(Rows of pointing data)
##############################

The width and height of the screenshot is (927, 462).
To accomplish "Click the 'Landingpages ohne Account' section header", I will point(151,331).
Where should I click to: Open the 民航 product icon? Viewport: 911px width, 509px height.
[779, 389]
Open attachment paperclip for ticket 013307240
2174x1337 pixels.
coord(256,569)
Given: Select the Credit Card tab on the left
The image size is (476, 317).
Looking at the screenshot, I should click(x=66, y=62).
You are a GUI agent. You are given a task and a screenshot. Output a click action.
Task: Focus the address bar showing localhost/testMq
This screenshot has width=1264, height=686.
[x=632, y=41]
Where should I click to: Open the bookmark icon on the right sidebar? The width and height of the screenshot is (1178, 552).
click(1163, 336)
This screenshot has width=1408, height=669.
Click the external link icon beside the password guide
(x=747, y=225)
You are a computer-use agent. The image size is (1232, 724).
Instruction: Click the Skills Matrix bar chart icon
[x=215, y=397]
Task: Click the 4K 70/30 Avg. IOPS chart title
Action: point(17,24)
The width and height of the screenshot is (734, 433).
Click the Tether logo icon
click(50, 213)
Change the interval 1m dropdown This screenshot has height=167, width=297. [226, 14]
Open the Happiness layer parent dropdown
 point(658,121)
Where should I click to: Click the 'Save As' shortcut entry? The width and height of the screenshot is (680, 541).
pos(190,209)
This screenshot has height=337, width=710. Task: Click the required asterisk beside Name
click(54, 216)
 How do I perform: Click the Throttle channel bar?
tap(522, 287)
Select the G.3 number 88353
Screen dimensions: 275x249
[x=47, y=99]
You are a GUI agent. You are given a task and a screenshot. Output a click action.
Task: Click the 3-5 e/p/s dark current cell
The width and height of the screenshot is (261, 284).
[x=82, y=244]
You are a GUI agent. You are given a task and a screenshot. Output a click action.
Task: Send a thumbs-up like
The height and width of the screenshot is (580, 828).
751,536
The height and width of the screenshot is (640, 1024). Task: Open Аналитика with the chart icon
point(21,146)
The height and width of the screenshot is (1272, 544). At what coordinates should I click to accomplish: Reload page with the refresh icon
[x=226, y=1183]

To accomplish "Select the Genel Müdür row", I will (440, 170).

##############################

:: PROBLEM DETAILS ::
Write out every line of the listing above word for word, changing nothing.

:: ANSWER TO THE EXERCISE ::
The width and height of the screenshot is (927, 462).
To accomplish "Click the 'Landingpages ohne Account' section header", I will point(151,331).
Where should I click to: Open the 民航 product icon? Viewport: 911px width, 509px height.
[779, 389]
Open attachment paperclip for ticket 013307240
2174x1337 pixels.
coord(256,569)
Given: Select the Credit Card tab on the left
The image size is (476, 317).
Looking at the screenshot, I should click(x=66, y=62).
You are a GUI agent. You are given a task and a screenshot. Output a click action.
Task: Focus the address bar showing localhost/testMq
This screenshot has width=1264, height=686.
[x=632, y=41]
Where should I click to: Open the bookmark icon on the right sidebar? The width and height of the screenshot is (1178, 552).
click(1163, 336)
This screenshot has width=1408, height=669.
Click the external link icon beside the password guide
(x=747, y=225)
You are a computer-use agent. The image size is (1232, 724).
Instruction: Click the Skills Matrix bar chart icon
[x=215, y=397]
Task: Click the 4K 70/30 Avg. IOPS chart title
Action: point(17,24)
The width and height of the screenshot is (734, 433).
Click the Tether logo icon
click(50, 213)
Change the interval 1m dropdown This screenshot has height=167, width=297. [226, 14]
Open the Happiness layer parent dropdown
 point(658,121)
Where should I click to: Click the 'Save As' shortcut entry? The width and height of the screenshot is (680, 541).
pos(190,209)
This screenshot has height=337, width=710. Task: Click the required asterisk beside Name
click(54, 216)
 How do I perform: Click the Throttle channel bar?
tap(522, 287)
Select the G.3 number 88353
Screen dimensions: 275x249
[x=47, y=99]
You are a GUI agent. You are given a task and a screenshot. Output a click action.
Task: Click the 3-5 e/p/s dark current cell
The width and height of the screenshot is (261, 284).
[x=82, y=244]
You are a GUI agent. You are given a task and a screenshot. Output a click action.
Task: Send a thumbs-up like
The height and width of the screenshot is (580, 828).
751,536
The height and width of the screenshot is (640, 1024). Task: Open Аналитика with the chart icon
point(21,146)
The height and width of the screenshot is (1272, 544). At what coordinates should I click to accomplish: Reload page with the refresh icon
[x=226, y=1183]

To accomplish "Select the Genel Müdür row", I will (440, 170).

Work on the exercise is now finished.